Hayatı (1238-1320) Yunus Emre, yedi yüzyıldan beri, Türk halkı arasında, bir dinî destan kahramanı şöhretiyle yaşayan ve sevilen şairdir. Anadolu halkı, onun hayatı, şahsiyeti ve şiirleri çevresinde çeşit çeşit menkıbeler söylemiş; güzel şiirlerinin, ancak ilâhî bir kaynaktan alınan ilhamla söylendiği inancına varmıştır. Bu sebeple onun, çok az bildiğimiz, gerçek hayatıyla ölçülemeyecek kadar geniş ve zengin bir destanî hayatı vardır. Yunus Emre'nin saf bir toprak adamı olduğu, hayatının ilk çağlarında rençberlikle yaşadığı söylenir. Allaha varma yollarını Hacı Bektaş Veli'den öğrenme fırsatını, saflığı yüzünden kaçırdığı, sonra Tapduk Emre'nin tekkesine koşarak, uzun yıllar bu tekkenin hizmetinde bulunduğu anlatılır; yıllarca bu tekkeye düz ve kuru odun taşıdığı, yıllarca seyahat ettiği ve bir gün kilidi açılıp dili çözülerek, duyulmamış derecede güzel şiirler, ilâhîler söylemeye başladığı hikâye edilir. İşte, her menkıbenin bir parça da hakikat taşıdığı düşünülerek, gerek bu destanlardan, gerek Yunus'un kendi şiirlerinden ve ele geçen yazılı belgelerden çıkarılan bilgilere göre, Yunus'un büyük hayatı, şöylece özetlenir: Yunus Emre, Anadolu'ya Horasan illeri'nden gelmiş bir aileye mensuptur. Şair XIII. yüzyılın ikinci yarısında ve XIV. yüzyıl başında Orta Anadolu da yaşamış bir Türkmen dervişi idi. İlim âlemi yıllardan beri onun hayatını, nerede doğup, nerede öldüğünü araştırıyor. Halbuki bu büyük şairin Anadolu'da dokuz yerde mezarı vardır. Bir tek vücudun birden fazla yerde gömülü olması, daha bazı din uluları için de düşünülmüştür. Her şehir, her köy, Yunus'un kendi topraklarında gömülü olmasını istemiş, ona kendi bağrında bir makam hazırlamış, herhangi bir mezarın, onun mezarı olabileceği hayaline kapılmıştır. Yine menkıbelerden ve şiirlerinden öğrendiğimize göre, Yunus, Mevlâna Celâleddin Rumî ile Hacı Bektaş Veli ile ve XIII. yüzyılın diğer büyük Anadolu sofilerinden Saltuk Baba, Barak Baba, Tapduk Baba gibi şahsiyetlerle görüşmüş, bunlardan Tapduk Baba'ya müritlik yapmıştır. Mescidde medresede çok ibâdet eyledüm gibi sözler söylediği halde, bu büyük şairin medrese öğrenimi görüp görmediği bilinemiyor.

▶ **Kayıtlı veriler**
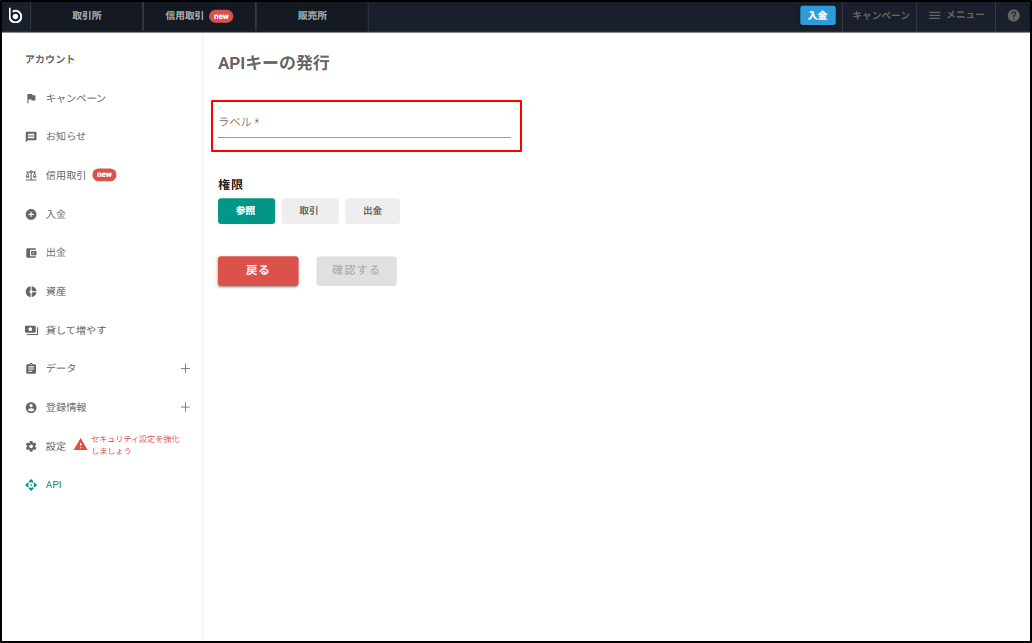Click the 信用取引 scales icon in sidebar

(30, 174)
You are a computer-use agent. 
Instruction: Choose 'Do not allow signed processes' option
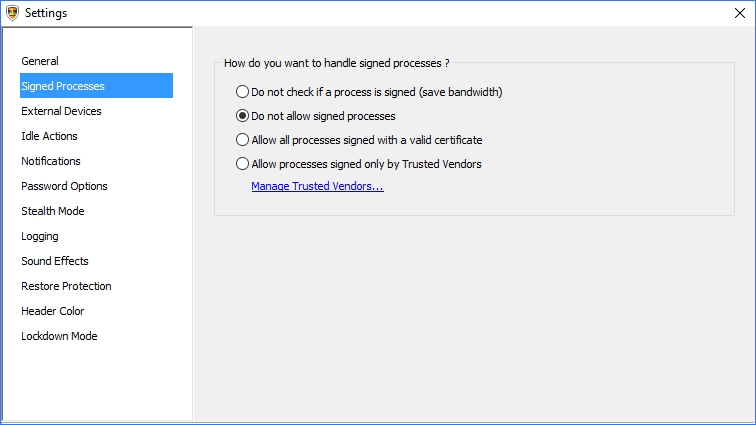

▶ **Verilen alıştırma**
Yunus Emre'nin hayatı üzerine metne, son cümlenin ardından devam edin. Yukarıdaki satırlar, Yunus Emre'nin hayatı üzerine metinden bağımsız bir malzemedir.

▶ **Çözülmüş problem**
ESERLERİ: Yunus un, Risâlet-ün-Nushiyye adlı, öğretici bir mesnevisi vardır. Aruzla yazılan bu eser, bize şairin bir mürşit sıfatıyla da çalışmış olabileceğini düşündürüyor. Onun asıl ölmez eseri, büyük bir aşk ve düşünüş heyecanı ile söylediği şiirlerini bir araya toplayan Divan ıdır.Yunus divanında aruz vezniyle ve gazel şeklinde söylenmiş şiirler de vardır, fakat şair ilahilerinin çoğunu ve en güzellerini hece ile ve dörtlüklerle söylemiştir.
EDEBİ ŞAHSİYETİ Yunus Emre, Türk düşünüş edebiyatının en büyük şairlerinden biridir. Onun uzun, devamlı hayat tecrübeleri, varlık, yokluk, aşk ve Allah hakkında hummalı zihin yoruşları vardır. İslam inanışının, üzerinde durmaktan çekindiği birçok problemler, Yunus'un serbest ve zeki düşüncelerine konu olmuştur. Şair, duyup düşündüklerini, sade bir Türkçeyle anlatmıştır Salınur Tûba dalları - Kur'an okur hem dilleri Cennet bağının gülleri - Kokar Allah deyü deyü gibi sade, basit, fakat söylenilmesi güç mısralardır. Yunus Emre, her nesnede, her yerde, Allah ın varlığını bulan bir şairdir. O yüzden şiirlerinde genellikle mistik bir hava vardır.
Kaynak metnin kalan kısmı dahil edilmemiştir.